▶ [Study text]:

■ ■ ■ ■

Introduction Faecal Calprotectin (FCP) is a widely used biomarker of gastrointestinal (GI) mucosal inflammation. Many capsule enteroscopy (CE) services are receiving increased referrals of patients with abdominal symptoms combined with an elevated FCP (>50 µg/g) but normal gastroscopy, colonoscopy or radiology. There is little data on using FCP levels as a screening tool for selecting patients in whom CE will lead to a definitive diagnosis. Elevated FCP levels may indiscriminately drive investigations in endoscopy and imaging-negative patients who subsequently have normal findings at CE. We aimed to determine the incidence of inflammatory pathology on CE in patients with a raised FCP, and if a suitable concentration of the biomarker could be identified as a screening tool to avoid unnecessary CE.

Method A single centre retrospective review of The Newcastle upon Tyne Hospitals CE database was conducted (Feb 2012–Feb 2015). Patients with GI symptoms (abdominal pain, diarrhoea, bloating, vomiting, weight loss) and a raised FCP (>50 µg/g) were identified. Findings at CE considered to be inflammatory were: erythema, ulceration, erosions and fissuring.

■ ■ ■ ■

(Collected data)
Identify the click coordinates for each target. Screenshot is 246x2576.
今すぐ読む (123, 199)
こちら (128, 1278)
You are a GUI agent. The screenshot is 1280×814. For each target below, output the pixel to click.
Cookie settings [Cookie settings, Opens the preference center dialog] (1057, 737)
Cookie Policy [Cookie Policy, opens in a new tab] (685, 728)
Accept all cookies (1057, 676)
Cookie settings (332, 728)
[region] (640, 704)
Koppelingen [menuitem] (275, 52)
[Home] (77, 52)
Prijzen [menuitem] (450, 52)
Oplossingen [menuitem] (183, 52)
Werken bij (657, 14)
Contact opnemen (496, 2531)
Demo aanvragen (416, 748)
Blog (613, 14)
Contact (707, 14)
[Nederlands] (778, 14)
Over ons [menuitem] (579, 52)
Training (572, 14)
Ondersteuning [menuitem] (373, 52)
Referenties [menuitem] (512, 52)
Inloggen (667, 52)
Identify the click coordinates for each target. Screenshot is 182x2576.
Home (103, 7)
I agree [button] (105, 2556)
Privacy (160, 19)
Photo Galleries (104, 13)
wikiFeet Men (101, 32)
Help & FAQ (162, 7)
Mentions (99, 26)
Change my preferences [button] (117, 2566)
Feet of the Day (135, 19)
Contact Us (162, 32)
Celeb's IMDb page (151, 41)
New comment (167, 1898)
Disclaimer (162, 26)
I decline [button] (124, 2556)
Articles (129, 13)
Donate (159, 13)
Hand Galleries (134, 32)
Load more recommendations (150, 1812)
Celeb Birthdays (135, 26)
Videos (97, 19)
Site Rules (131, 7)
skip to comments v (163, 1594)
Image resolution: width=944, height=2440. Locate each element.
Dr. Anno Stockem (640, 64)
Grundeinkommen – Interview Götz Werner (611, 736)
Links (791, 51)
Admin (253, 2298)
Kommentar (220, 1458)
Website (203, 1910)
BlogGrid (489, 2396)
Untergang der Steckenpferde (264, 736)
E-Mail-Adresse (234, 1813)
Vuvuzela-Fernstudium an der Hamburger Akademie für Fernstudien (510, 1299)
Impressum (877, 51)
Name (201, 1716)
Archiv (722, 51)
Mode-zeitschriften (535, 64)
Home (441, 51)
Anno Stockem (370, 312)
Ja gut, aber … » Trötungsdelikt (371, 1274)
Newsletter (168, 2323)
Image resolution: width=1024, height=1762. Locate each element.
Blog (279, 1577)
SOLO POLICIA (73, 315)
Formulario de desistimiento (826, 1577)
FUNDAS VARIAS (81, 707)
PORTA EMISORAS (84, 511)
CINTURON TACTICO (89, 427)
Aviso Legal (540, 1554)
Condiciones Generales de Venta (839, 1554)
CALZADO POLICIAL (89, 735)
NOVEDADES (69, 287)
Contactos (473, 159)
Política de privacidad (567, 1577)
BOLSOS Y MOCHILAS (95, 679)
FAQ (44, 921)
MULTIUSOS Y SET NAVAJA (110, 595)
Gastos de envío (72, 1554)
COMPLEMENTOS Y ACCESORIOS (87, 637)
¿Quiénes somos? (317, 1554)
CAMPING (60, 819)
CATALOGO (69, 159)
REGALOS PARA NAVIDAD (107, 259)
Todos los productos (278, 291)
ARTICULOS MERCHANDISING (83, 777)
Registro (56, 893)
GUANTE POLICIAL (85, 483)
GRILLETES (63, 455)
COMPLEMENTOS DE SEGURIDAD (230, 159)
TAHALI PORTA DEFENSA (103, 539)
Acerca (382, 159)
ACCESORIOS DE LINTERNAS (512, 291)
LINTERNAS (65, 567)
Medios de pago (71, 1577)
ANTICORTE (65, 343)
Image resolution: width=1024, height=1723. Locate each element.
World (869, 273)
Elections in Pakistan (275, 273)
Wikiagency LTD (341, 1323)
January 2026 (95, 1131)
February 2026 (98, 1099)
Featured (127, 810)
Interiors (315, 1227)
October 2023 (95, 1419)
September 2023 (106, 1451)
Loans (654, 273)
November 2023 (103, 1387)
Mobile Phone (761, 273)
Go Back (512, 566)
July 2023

■ ■ ■ ■

▶ [Prompt]: Continue the study text on faecal calprotectin and capsule enteroscopy, picking up after its last sentence.

▶ [The answer]:
Results 35 patients were identified with elevated FCP and GI symptoms. 45.7% (n = 16) had inflammation identified by CE and in 54.3% (n = 19) no inflammatory pathology was identified. The mean (+/-SE) FCP was higher in patients with evidence of inflammation at CE in comparison to those with no inflammation: 452.1 (95.8) µg/g vs. 206 (20.8) µg/g; p = 0.01. Stratifying patients according to FCP revealed that only 8.3% of patients (n = 1/12) with a FCP of 50–200 µg/g had inflammatory findings at CE. This rose to 58.3% of patients (n = 7/12) with a FCP of 201–300 µg/g, and 72.7% of patients (n = 8/11) with a FCP >300 µg/g. A threshold of 200 µg/g FCP revealed a sensitivity of 94.1% to predict inflammation at CE, with a specificity of 55.6%. This FCP threshold had a negative predictive value of 90.9%, and positive predictive value of 66.7% for CE inflammation.

Conclusion In this small retrospective analysis of a sub-group of patients referred for CE with a FCP of >50 μg/g the likelihood of identifying inflammatory pathology at CE increased with rising FCP concentrations above 200 μg/g. A threshold of 200 μg/g provided a high negative predictive value for CE inflammation and may be a useful screening tool to reduce the requirement for CE in select patient groups. This retrospective analysis should be confirmed in a larger prospective cohort.

Disclosure of interest None Declared.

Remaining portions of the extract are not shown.